Clackamas County Fair & Event Center
- Interactive map of Clackamas County Fair & Event Center
- Full name: Clackamas County Event Center
- Address: 694 NE 4th Ave Canby USA
- Location: 694 NE 4th Avenue Canby, Oregon, 97013
- Coordinates: 45°16′03″N 122°41′08″W﻿ / ﻿45.267551°N 122.685485°W
- Owner: Clackamas County Fair Board

Construction
- Opened: 1907

Tenant
- Canby Rodeo

Website
- https://clackamascountyfair.com

= Clackamas County Fair and Rodeo =

Rodeo venue in Canby, Oregon, US

The Clackamas Country Fair and Rodeo is a five-day long event held at the Clackamas County Fairgrounds in the city of Canby in Clackamas County, Oregon, United States, during the third week of August.

==History==
The fair has been held yearly since 1907. It was first held in Gladstone Park.

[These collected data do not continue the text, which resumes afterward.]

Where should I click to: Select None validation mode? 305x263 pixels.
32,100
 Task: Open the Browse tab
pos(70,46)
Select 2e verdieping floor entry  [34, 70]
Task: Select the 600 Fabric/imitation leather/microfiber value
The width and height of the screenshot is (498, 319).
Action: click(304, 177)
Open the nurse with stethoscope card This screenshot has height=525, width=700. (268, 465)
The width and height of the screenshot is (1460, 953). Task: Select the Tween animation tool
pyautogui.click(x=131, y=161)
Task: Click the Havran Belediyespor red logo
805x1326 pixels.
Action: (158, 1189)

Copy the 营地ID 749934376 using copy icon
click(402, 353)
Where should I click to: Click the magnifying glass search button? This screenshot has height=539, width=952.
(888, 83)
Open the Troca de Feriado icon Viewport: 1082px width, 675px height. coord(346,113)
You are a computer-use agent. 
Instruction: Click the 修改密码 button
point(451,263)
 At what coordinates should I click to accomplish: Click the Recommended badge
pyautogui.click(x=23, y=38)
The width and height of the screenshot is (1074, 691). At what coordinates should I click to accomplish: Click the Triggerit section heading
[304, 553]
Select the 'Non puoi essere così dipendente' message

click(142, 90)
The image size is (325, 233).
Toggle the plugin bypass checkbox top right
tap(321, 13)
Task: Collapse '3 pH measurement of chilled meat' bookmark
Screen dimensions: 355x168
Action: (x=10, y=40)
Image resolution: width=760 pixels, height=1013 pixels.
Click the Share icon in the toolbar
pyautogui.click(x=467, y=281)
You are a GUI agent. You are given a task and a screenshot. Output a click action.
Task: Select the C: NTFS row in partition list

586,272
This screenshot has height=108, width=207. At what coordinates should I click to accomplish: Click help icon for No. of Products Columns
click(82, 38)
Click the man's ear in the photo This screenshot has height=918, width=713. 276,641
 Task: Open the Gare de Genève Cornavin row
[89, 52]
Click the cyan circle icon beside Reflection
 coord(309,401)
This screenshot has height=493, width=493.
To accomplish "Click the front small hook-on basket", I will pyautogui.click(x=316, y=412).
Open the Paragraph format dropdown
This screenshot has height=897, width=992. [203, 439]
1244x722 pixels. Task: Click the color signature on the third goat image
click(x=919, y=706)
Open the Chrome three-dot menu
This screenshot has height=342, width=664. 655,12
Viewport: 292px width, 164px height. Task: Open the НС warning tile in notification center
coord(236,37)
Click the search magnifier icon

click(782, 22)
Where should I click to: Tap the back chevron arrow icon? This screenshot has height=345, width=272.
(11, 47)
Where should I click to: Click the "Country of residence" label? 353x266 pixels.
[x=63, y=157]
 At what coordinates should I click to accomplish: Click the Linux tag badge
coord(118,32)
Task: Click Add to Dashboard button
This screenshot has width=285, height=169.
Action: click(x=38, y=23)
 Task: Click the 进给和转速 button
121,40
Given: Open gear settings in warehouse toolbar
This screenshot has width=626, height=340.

The Fair celebrated its 100 year occurrence in 2006. The fair was not held in 1917, 1918, 1942, 1943, 1944, 1945, and 2020.

==Activities==
Activities include amusement rides, livestock exhibits and competitions, live entertainment on three stages, local handcraft work and produce, and a Professional Rodeo Cowboys Association (PRCA) rodeo.

==Rodeo events==
The rodeo is sanctioned by the Professional Rodeo Cowboys Association (PRCA). Rodeo events include: bareback riding, tie-down roping, saddle bronc riding, steer wrestling, team roping, barrel racing, and bull riding.